Erfreulicherweise bekomme ich sehr schnell eine Antwort: „Der Text ist in Ordnung so“, steht da und dann noch einige Erklärungen, wie es jetzt weitergeht. In Ordnung?, denke ich und bin ganz erstaunt, was das mit mir macht. Einerseits bin ich erleichtert: Keine Kritik, kein Wunsch nach einem anderen Stil, eventuell nötige Kürzungen würden sich ausschließlich aus Platzgründen ergeben. Andererseits spüre ich eine leise Enttäuschung. `In Ordnung´ ist mir als Standard für meine Arbeit zu wenig – und klingt nicht nach sehr gut.
Vielleicht geht es der Erst-Leserin in ihrer Rückmeldung gar nicht um eine Bewertung meiner schriftstellerischen Leistung. Stattdessen zählt eventuell (zunächst) nur, dass ich die Sprache ihres Unternehmens treffe. Möglicherweise liest sich mein Text auch einfach nicht sehr gut, obwohl ich mir Mühe gegeben habe.
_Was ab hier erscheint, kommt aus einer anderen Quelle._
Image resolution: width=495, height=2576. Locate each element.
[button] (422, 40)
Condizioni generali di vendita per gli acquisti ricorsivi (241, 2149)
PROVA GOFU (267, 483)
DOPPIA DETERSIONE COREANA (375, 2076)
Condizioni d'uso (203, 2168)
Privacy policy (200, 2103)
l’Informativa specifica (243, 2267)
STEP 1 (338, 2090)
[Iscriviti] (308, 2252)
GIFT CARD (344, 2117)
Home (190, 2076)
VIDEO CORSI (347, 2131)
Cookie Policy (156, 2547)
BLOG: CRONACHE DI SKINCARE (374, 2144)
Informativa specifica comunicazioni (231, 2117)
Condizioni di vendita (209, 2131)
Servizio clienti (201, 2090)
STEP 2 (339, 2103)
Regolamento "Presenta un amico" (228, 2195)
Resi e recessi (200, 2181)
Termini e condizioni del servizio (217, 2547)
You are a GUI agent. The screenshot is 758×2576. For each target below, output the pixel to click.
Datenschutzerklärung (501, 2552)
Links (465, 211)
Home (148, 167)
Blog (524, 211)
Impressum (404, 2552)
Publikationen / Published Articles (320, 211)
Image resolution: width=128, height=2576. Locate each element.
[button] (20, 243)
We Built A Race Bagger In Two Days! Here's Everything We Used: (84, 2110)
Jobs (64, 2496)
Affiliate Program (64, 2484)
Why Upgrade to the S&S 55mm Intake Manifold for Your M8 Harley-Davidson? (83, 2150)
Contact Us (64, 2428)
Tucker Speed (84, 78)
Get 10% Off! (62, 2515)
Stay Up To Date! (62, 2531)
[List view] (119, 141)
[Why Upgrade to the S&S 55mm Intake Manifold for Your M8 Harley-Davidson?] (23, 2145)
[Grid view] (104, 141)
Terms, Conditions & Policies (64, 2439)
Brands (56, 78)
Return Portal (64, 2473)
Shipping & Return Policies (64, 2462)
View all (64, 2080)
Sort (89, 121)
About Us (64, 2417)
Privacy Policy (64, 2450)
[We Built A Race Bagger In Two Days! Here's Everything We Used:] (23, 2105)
Wie geht es jetzt für mich weiter? Werde ich in Zukunft weniger Zeit und Mühe investieren, weil das auch reicht? Wonach richte ich mich hinsichtlich des Anspruchs an meine Arbeit? Ein Vers hilft mir, an meiner Perspektive festzuhalten: „Alles, was ihr tut, das tut von Herzen als dem Herrn und nicht den Menschen, denn ihr wisst, dass ihr von dem Herrn als Lohn das Erbe empfangen werdet. Dient dem Herrn Christus!“ (Kolosser 3, 23+24) Ich habe mehr investiert, als für `in Ordnung´ nötig gewesen wäre – und Gott weiß das. Das reicht mir!